- Exercise objective -
Switch every "Viewport" in the items below to "Screen". Reproduce the items with nothing else altered.

- Given information -
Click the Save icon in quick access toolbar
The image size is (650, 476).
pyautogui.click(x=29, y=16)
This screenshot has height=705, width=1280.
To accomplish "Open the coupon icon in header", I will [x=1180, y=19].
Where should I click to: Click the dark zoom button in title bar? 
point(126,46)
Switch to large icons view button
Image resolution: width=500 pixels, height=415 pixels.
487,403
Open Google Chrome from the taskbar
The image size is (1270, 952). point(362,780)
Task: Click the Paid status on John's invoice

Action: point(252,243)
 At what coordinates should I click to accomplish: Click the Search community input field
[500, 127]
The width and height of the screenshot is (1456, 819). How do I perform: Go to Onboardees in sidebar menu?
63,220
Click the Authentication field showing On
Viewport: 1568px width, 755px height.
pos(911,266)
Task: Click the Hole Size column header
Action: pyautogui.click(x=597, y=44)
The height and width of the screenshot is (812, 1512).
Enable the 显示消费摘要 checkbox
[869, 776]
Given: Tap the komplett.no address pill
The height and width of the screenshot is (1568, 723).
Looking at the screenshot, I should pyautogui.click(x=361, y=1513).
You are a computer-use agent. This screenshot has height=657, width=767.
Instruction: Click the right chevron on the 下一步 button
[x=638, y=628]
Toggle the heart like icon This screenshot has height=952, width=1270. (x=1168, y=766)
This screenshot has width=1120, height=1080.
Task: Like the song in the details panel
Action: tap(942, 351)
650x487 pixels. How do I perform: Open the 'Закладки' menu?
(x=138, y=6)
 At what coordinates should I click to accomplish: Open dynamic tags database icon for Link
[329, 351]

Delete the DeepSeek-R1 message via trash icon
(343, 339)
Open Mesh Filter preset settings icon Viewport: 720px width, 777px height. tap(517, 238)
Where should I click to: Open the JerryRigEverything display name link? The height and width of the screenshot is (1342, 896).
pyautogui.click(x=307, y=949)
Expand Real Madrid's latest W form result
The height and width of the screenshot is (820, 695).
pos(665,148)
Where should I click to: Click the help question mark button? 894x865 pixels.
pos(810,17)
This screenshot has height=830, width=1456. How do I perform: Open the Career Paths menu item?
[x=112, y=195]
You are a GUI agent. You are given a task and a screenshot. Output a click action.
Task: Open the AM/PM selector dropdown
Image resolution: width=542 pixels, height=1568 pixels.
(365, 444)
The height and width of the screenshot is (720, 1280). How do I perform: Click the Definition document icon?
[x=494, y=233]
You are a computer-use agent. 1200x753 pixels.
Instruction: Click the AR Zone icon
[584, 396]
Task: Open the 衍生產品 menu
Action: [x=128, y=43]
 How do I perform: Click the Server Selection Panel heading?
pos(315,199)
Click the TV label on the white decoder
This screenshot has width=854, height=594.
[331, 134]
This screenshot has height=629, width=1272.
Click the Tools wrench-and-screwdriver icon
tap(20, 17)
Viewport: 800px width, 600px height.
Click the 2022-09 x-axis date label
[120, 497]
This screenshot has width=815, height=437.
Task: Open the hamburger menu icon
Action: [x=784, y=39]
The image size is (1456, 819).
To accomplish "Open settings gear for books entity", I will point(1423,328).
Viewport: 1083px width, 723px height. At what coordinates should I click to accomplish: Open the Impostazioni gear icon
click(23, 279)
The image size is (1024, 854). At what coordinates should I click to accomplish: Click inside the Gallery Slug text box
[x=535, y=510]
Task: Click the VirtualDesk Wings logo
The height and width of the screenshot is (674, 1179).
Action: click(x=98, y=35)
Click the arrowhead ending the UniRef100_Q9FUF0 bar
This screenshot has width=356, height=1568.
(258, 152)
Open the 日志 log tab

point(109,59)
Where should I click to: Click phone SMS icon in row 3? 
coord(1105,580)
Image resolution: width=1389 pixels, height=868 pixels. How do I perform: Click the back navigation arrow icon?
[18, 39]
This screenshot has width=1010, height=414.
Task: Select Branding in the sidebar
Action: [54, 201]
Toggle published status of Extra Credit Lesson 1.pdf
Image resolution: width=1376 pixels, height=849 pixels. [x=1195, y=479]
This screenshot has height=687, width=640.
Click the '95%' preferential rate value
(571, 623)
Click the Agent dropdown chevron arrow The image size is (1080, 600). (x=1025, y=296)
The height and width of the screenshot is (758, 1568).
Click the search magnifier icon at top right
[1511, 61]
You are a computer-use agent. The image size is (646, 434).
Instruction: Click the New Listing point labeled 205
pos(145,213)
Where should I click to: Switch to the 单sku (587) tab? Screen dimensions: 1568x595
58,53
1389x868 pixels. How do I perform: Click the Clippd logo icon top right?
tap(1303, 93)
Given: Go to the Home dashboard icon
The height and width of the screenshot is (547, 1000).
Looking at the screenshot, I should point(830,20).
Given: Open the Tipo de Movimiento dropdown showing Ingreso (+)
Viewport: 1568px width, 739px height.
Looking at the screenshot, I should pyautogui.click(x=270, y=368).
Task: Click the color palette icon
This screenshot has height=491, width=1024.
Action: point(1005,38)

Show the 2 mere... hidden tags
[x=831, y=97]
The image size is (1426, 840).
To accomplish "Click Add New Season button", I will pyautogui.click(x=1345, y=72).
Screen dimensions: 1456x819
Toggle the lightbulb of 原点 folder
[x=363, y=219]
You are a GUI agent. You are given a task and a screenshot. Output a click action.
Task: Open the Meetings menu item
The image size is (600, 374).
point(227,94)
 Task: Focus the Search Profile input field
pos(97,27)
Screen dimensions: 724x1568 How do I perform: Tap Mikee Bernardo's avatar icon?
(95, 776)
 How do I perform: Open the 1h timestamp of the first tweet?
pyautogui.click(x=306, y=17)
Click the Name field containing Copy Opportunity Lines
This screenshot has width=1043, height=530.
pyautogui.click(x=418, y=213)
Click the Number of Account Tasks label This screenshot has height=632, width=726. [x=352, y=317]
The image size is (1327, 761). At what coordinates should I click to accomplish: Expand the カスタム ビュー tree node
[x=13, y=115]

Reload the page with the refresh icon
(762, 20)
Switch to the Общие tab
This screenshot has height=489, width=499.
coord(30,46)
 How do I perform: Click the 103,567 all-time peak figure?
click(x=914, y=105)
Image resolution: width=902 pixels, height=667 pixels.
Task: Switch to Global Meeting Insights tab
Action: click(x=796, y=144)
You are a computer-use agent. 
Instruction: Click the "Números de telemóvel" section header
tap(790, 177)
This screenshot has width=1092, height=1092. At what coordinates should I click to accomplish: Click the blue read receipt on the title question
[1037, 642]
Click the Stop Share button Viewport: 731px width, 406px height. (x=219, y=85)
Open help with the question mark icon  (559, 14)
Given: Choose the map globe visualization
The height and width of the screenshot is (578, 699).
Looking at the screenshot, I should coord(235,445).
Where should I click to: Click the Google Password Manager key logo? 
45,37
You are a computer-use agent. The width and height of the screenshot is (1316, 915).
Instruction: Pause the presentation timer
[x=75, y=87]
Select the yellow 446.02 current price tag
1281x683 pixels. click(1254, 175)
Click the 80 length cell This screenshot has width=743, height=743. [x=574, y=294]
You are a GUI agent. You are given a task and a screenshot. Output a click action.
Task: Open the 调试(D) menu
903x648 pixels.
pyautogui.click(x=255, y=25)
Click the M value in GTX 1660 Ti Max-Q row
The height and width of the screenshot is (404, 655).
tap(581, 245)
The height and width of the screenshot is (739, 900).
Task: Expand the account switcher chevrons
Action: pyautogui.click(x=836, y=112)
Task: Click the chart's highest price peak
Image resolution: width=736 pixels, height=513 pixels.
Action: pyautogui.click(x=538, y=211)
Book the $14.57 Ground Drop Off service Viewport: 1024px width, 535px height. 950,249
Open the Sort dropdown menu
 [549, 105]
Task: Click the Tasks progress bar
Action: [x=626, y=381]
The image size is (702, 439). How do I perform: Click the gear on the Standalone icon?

- Written answer -
Click the Save icon in quick access toolbar
The image size is (650, 476).
pyautogui.click(x=29, y=16)
This screenshot has height=705, width=1280.
To accomplish "Open the coupon icon in header", I will [x=1180, y=19].
Where should I click to: Click the dark zoom button in title bar? 
point(126,46)
Switch to large icons view button
Image resolution: width=500 pixels, height=415 pixels.
487,403
Open Google Chrome from the taskbar
The image size is (1270, 952). point(362,780)
Task: Click the Paid status on John's invoice

Action: point(252,243)
 At what coordinates should I click to accomplish: Click the Search community input field
[500, 127]
The width and height of the screenshot is (1456, 819). How do I perform: Go to Onboardees in sidebar menu?
63,220
Click the Authentication field showing On
Screen: 1568px width, 755px height.
pos(911,266)
Task: Click the Hole Size column header
Action: pyautogui.click(x=597, y=44)
The height and width of the screenshot is (812, 1512).
Enable the 显示消费摘要 checkbox
[869, 776]
Given: Tap the komplett.no address pill
The height and width of the screenshot is (1568, 723).
Looking at the screenshot, I should pyautogui.click(x=361, y=1513).
You are a computer-use agent. This screenshot has height=657, width=767.
Instruction: Click the right chevron on the 下一步 button
[x=638, y=628]
Toggle the heart like icon This screenshot has height=952, width=1270. (x=1168, y=766)
This screenshot has width=1120, height=1080.
Task: Like the song in the details panel
Action: tap(942, 351)
650x487 pixels. How do I perform: Open the 'Закладки' menu?
(x=138, y=6)
 At what coordinates should I click to accomplish: Open dynamic tags database icon for Link
[329, 351]

Delete the DeepSeek-R1 message via trash icon
(343, 339)
Open Mesh Filter preset settings icon Screen: 720px width, 777px height. tap(517, 238)
Where should I click to: Open the JerryRigEverything display name link? The height and width of the screenshot is (1342, 896).
pyautogui.click(x=307, y=949)
Expand Real Madrid's latest W form result
The height and width of the screenshot is (820, 695).
pos(665,148)
Where should I click to: Click the help question mark button? 894x865 pixels.
pos(810,17)
This screenshot has height=830, width=1456. How do I perform: Open the Career Paths menu item?
[x=112, y=195]
You are a GUI agent. You are given a task and a screenshot. Output a click action.
Task: Open the AM/PM selector dropdown
Image resolution: width=542 pixels, height=1568 pixels.
(365, 444)
The height and width of the screenshot is (720, 1280). How do I perform: Click the Definition document icon?
[x=494, y=233]
You are a computer-use agent. 1200x753 pixels.
Instruction: Click the AR Zone icon
[584, 396]
Task: Open the 衍生產品 menu
Action: [x=128, y=43]
 How do I perform: Click the Server Selection Panel heading?
pos(315,199)
Click the TV label on the white decoder
This screenshot has width=854, height=594.
[331, 134]
This screenshot has height=629, width=1272.
Click the Tools wrench-and-screwdriver icon
tap(20, 17)
Screen: 800px width, 600px height.
Click the 2022-09 x-axis date label
[120, 497]
This screenshot has width=815, height=437.
Task: Open the hamburger menu icon
Action: [x=784, y=39]
The image size is (1456, 819).
To accomplish "Open settings gear for books entity", I will point(1423,328).
Screen: 1083px width, 723px height. At what coordinates should I click to accomplish: Open the Impostazioni gear icon
click(23, 279)
The image size is (1024, 854). At what coordinates should I click to accomplish: Click inside the Gallery Slug text box
[x=535, y=510]
Task: Click the VirtualDesk Wings logo
The height and width of the screenshot is (674, 1179).
Action: click(x=98, y=35)
Click the arrowhead ending the UniRef100_Q9FUF0 bar
This screenshot has width=356, height=1568.
(258, 152)
Open the 日志 log tab

point(109,59)
Where should I click to: Click phone SMS icon in row 3? 
coord(1105,580)
Image resolution: width=1389 pixels, height=868 pixels. How do I perform: Click the back navigation arrow icon?
[18, 39]
This screenshot has width=1010, height=414.
Task: Select Branding in the sidebar
Action: [54, 201]
Toggle published status of Extra Credit Lesson 1.pdf
Image resolution: width=1376 pixels, height=849 pixels. [x=1195, y=479]
This screenshot has height=687, width=640.
Click the '95%' preferential rate value
(571, 623)
Click the Agent dropdown chevron arrow The image size is (1080, 600). (x=1025, y=296)
The height and width of the screenshot is (758, 1568).
Click the search magnifier icon at top right
[1511, 61]
You are a computer-use agent. The image size is (646, 434).
Instruction: Click the New Listing point labeled 205
pos(145,213)
Where should I click to: Switch to the 单sku (587) tab? Screen dimensions: 1568x595
58,53
1389x868 pixels. How do I perform: Click the Clippd logo icon top right?
tap(1303, 93)
Given: Go to the Home dashboard icon
The height and width of the screenshot is (547, 1000).
Looking at the screenshot, I should point(830,20).
Given: Open the Tipo de Movimiento dropdown showing Ingreso (+)
Screen: 1568px width, 739px height.
Looking at the screenshot, I should pyautogui.click(x=270, y=368).
Task: Click the color palette icon
This screenshot has height=491, width=1024.
Action: point(1005,38)

Show the 2 mere... hidden tags
[x=831, y=97]
The image size is (1426, 840).
To accomplish "Click Add New Season button", I will pyautogui.click(x=1345, y=72).
Screen dimensions: 1456x819
Toggle the lightbulb of 原点 folder
[x=363, y=219]
You are a GUI agent. You are given a task and a screenshot. Output a click action.
Task: Open the Meetings menu item
The image size is (600, 374).
point(227,94)
 Task: Focus the Search Profile input field
pos(97,27)
Screen dimensions: 724x1568 How do I perform: Tap Mikee Bernardo's avatar icon?
(95, 776)
 How do I perform: Open the 1h timestamp of the first tweet?
pyautogui.click(x=306, y=17)
Click the Name field containing Copy Opportunity Lines
This screenshot has width=1043, height=530.
pyautogui.click(x=418, y=213)
Click the Number of Account Tasks label This screenshot has height=632, width=726. [x=352, y=317]
The image size is (1327, 761). At what coordinates should I click to accomplish: Expand the カスタム ビュー tree node
[x=13, y=115]

Reload the page with the refresh icon
(762, 20)
Switch to the Общие tab
This screenshot has height=489, width=499.
coord(30,46)
 How do I perform: Click the 103,567 all-time peak figure?
click(x=914, y=105)
Image resolution: width=902 pixels, height=667 pixels.
Task: Switch to Global Meeting Insights tab
Action: click(x=796, y=144)
You are a computer-use agent. 
Instruction: Click the "Números de telemóvel" section header
tap(790, 177)
This screenshot has width=1092, height=1092. At what coordinates should I click to accomplish: Click the blue read receipt on the title question
[1037, 642]
Click the Stop Share button Screen: 731px width, 406px height. (x=219, y=85)
Open help with the question mark icon  (559, 14)
Given: Choose the map globe visualization
The height and width of the screenshot is (578, 699).
Looking at the screenshot, I should coord(235,445).
Where should I click to: Click the Google Password Manager key logo? 
45,37
You are a computer-use agent. The width and height of the screenshot is (1316, 915).
Instruction: Pause the presentation timer
[x=75, y=87]
Select the yellow 446.02 current price tag
1281x683 pixels. click(1254, 175)
Click the 80 length cell This screenshot has width=743, height=743. [x=574, y=294]
You are a GUI agent. You are given a task and a screenshot. Output a click action.
Task: Open the 调试(D) menu
903x648 pixels.
pyautogui.click(x=255, y=25)
Click the M value in GTX 1660 Ti Max-Q row
The height and width of the screenshot is (404, 655).
tap(581, 245)
The height and width of the screenshot is (739, 900).
Task: Expand the account switcher chevrons
Action: pyautogui.click(x=836, y=112)
Task: Click the chart's highest price peak
Image resolution: width=736 pixels, height=513 pixels.
Action: pyautogui.click(x=538, y=211)
Book the $14.57 Ground Drop Off service Screen: 1024px width, 535px height. 950,249
Open the Sort dropdown menu
 [549, 105]
Task: Click the Tasks progress bar
Action: [x=626, y=381]
The image size is (702, 439). How do I perform: Click the gear on the Standalone icon?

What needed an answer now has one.